The administration has raised tariffs to 25 percent on $200 billion of goods from China, and is threatening levies on another $300 billion of imports. China plans to retaliate with tariffs on $60 billion of US goods. Meanwhile, Trump had said he would slap charges on all Mexican imports starting Monday unless the government there stops the flow of immigrants over the southern border.
Gross domestic product — the nation’s output of goods and services — is expected to expand by a decent 2.5 percent in 2019, according to forecasts tracked by Bloomberg. GDP grew by 2.9 percent last year, fueled by tax cuts and government spending whose impact is waning.
The current rate is robust enough to absorb workers entering the labor force.
Beyond the headline payroll and jobless rate numbers, the Labor Department’s report showed reduced hiring in manufacturing, construction, and professional and business services.
The retail and government sectors saw outright declines.
Employers added an average of 223,000 jobs each month in 2018. So far this year, the monthly average is 164,000.
Average hourly wages rose 3.1 percent in May over the year-earlier month, the slowest rate since September.
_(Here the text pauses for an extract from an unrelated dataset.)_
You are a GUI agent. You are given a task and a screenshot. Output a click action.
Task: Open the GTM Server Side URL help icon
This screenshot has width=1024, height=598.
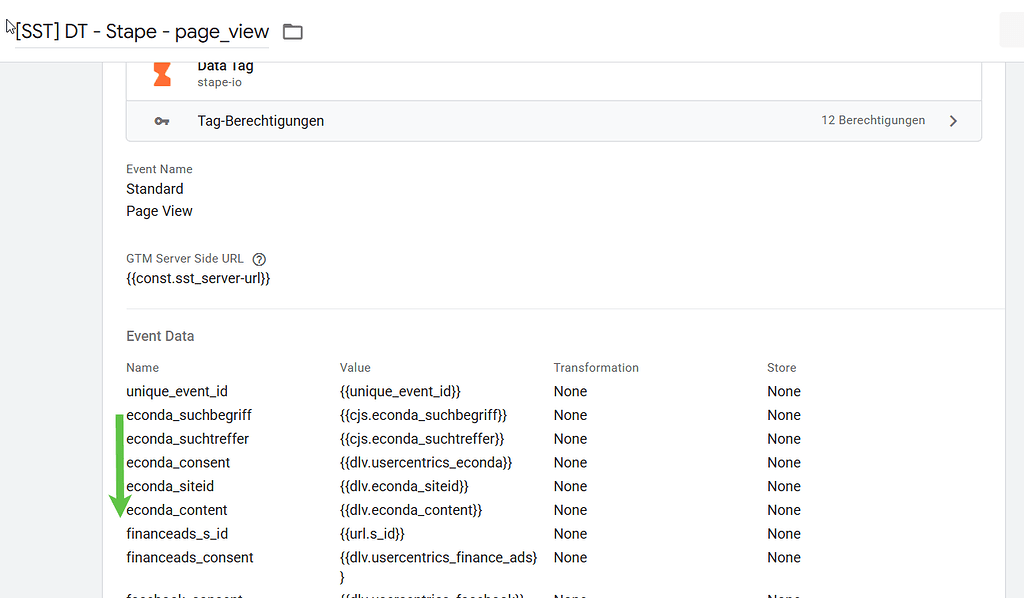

The good economy has been Trump’s strongest argument to voters that he deserves another four years. While the president was active on Twitter on Friday, he didn’t comment on the jobs report.
“We seek to continue job growth by opening more opportunities through policies like USMCA moving forward,” Labor Secretary Alexander Acosta said in a statement Friday, referring to the new US-Mexico-Canada trade agreement.
The obvious concern at the White House is whether the economy, just one month from setting the record for longevity, can hold up long enough to bolster Trump’s reelection campaign. Only a handful of economists are predicting a recession — and not until 2020.
Megan Greene, an economist and incoming senior fellow at the Center for Business and Government at Harvard Kennedy School, said that first-quarter GDP growth of 3.1 percent is well above the rate at which the economy can expand without boosting inflation.
“So there is a lot of room to slow down before we actually move into recession territory,” she said. “The market-based probabilities for rate cuts this year (currently 2 by December) are premature and exaggerated at this stage.”